BRIEF A: Which lines of the records contain the string "checkbox"? Show every such line in full, treating uppercase and lowercase as different.

PAGE EXTRACT:
━━━━━━
One of many historic photographs pertaining to potatoes in the museum collection


Potato Pete pin, World War II mascot of UK Ministry of Food's efforts to grow and use more potatoes


Potato books in 30 languages. This one is in Polish.


Tom Hughes presents another school assembly about the potato.


A corner of the potato exhibit on Capitol Hill, Washington, DC in the 1980's


Peruvian potato harvest, photo taken during Earthwatch expedition


Display of artifacts from The Potato Museum on display at The Smithsonian's "Seeds of Change" exhibition at the National Museum of Natural History

 


One of the books in the series "Plants We Eat" by Meredith Sayles Hughes

 


Smithsonian Magazine article by Meredith Hughes on the history and social influence of the potato.

 

 

 


 

The Potato Museum Timeline

1975 Tom Hughes and his 5th grade students create a classroom exhibit they call The Potato Museum, at the International School of Brussels (Belgium)

1976 Tom begins to collect potato memorabilia. The potato project continues as an after school club. The club sponsors a litter clean-up campaign in the community; the results include some 6,000 potato chip bags which are strung together as a garland. The chip bag garland decorates the playground for an afternoon of potato races and games. Local Belgian school children join in the festivities.

1977 The exhibit with Tom's collection expands to fill three unused classrooms and attracts community and press attention.

1978 Tom spends the summer researching the history of the potato. He attends the European Potato Association conference in Warsaw, Poland. Later he visits potato research centers in the USSR, the nations of Scandinavia and Germany.

1979 He resigns from his teaching position to continue research. He visits
potato farms and research centers in France, the Netherlands, Switzerland, Italy, France, Spain, Ireland and the United Kingdom.

1980-83 Tom's potato passion (some call it an obsession) and his unique collection of artifacts earns him an invitation to tour the USA lecturing and presenting educational programs in schools and museums, and making media appearances. His appearance on Good Morning San Diego is so popular, the program invites him back the next day, something the station had never done before. As a guest on the Letterman show, Dave asks him why he didn't start a Brussels sprout museum. The Hugheses attend the American Potato Association annual meeting in Prince Edward Island, Canada.
━━━━━━
BRIEF B: Write out the Potato Museum text in its entirety, word for word, without any changes.

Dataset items
━━━━━━
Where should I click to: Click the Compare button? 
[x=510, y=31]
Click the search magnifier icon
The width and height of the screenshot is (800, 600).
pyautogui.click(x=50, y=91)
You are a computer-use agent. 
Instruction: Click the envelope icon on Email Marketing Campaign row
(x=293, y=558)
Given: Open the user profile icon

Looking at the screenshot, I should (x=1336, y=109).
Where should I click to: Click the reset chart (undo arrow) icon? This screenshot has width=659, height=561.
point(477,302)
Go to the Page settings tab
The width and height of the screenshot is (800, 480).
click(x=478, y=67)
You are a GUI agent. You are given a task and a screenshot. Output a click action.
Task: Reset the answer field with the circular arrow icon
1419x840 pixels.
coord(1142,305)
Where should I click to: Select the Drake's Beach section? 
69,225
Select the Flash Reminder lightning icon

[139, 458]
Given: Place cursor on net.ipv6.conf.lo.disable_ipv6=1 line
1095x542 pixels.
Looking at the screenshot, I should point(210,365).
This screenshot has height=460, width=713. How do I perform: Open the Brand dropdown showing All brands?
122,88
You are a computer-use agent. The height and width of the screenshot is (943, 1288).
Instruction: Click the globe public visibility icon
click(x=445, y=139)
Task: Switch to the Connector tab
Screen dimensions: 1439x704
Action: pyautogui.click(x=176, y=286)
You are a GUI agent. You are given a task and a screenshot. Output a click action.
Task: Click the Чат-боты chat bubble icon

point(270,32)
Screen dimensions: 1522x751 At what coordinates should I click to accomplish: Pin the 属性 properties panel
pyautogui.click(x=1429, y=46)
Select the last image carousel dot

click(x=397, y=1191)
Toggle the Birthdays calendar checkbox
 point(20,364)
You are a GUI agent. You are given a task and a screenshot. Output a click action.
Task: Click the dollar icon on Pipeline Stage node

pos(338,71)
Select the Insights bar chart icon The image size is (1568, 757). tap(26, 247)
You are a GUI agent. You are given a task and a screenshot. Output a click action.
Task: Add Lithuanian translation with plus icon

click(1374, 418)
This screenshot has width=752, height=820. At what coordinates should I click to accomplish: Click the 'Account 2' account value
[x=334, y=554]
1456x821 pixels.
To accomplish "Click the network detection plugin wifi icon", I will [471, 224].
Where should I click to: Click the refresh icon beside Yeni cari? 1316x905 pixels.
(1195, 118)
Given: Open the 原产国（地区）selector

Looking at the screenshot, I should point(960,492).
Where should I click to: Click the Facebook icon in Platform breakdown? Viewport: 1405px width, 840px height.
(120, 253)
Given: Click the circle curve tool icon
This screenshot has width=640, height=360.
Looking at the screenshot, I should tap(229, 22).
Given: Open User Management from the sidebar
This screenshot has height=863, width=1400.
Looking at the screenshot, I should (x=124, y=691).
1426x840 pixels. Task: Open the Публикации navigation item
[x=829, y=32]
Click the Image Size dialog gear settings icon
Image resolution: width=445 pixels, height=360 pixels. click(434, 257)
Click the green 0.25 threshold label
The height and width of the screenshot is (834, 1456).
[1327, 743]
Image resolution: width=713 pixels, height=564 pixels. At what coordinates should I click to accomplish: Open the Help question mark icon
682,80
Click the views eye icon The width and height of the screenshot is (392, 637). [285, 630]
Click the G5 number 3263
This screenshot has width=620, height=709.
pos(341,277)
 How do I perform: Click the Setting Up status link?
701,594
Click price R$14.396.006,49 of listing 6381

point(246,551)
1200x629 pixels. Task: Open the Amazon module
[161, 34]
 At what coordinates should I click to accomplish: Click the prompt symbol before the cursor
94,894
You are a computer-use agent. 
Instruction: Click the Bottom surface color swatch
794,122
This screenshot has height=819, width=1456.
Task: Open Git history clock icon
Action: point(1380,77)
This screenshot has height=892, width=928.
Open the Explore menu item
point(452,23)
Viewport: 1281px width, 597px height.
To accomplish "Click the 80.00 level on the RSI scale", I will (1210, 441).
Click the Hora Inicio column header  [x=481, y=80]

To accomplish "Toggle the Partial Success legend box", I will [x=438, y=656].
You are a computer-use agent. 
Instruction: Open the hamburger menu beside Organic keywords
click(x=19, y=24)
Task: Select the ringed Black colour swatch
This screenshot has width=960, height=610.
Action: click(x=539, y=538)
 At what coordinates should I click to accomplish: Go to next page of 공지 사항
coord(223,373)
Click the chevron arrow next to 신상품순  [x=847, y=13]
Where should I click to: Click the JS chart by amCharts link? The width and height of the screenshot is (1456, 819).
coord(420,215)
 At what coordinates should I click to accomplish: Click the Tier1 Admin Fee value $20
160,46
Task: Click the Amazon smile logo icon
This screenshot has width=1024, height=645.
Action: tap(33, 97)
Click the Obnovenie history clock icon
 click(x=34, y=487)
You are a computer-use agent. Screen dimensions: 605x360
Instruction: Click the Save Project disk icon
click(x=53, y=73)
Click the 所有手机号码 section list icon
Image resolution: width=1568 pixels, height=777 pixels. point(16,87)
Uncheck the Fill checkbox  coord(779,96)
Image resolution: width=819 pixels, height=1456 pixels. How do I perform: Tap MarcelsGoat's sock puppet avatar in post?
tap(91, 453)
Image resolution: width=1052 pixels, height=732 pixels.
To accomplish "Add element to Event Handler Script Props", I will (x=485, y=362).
━━━━━━
RIGHT ANSWER A:
Toggle the Birthdays calendar checkbox
Uncheck the Fill checkbox  coord(779,96)

RIGHT ANSWER B:
One of many historic photographs pertaining to potatoes in the museum collection


Potato Pete pin, World War II mascot of UK Ministry of Food's efforts to grow and use more potatoes


Potato books in 30 languages. This one is in Polish.


Tom Hughes presents another school assembly about the potato.


A corner of the potato exhibit on Capitol Hill, Washington, DC in the 1980's


Peruvian potato harvest, photo taken during Earthwatch expedition


Display of artifacts from The Potato Museum on display at The Smithsonian's "Seeds of Change" exhibition at the National Museum of Natural History

 


One of the books in the series "Plants We Eat" by Meredith Sayles Hughes

 


Smithsonian Magazine article by Meredith Hughes on the history and social influence of the potato.

 

 

 


 

The Potato Museum Timeline

1975 Tom Hughes and his 5th grade students create a classroom exhibit they call The Potato Museum, at the International School of Brussels (Belgium)

1976 Tom begins to collect potato memorabilia. The potato project continues as an after school club. The club sponsors a litter clean-up campaign in the community; the results include some 6,000 potato chip bags which are strung together as a garland. The chip bag garland decorates the playground for an afternoon of potato races and games. Local Belgian school children join in the festivities.

1977 The exhibit with Tom's collection expands to fill three unused classrooms and attracts community and press attention.

1978 Tom spends the summer researching the history of the potato. He attends the European Potato Association conference in Warsaw, Poland. Later he visits potato research centers in the USSR, the nations of Scandinavia and Germany.

1979 He resigns from his teaching position to continue research. He visits
potato farms and research centers in France, the Netherlands, Switzerland, Italy, France, Spain, Ireland and the United Kingdom.

1980-83 Tom's potato passion (some call it an obsession) and his unique collection of artifacts earns him an invitation to tour the USA lecturing and presenting educational programs in schools and museums, and making media appearances. His appearance on Good Morning San Diego is so popular, the program invites him back the next day, something the station had never done before. As a guest on the Letterman show, Dave asks him why he didn't start a Brussels sprout museum. The Hugheses attend the American Potato Association annual meeting in Prince Edward Island, Canada.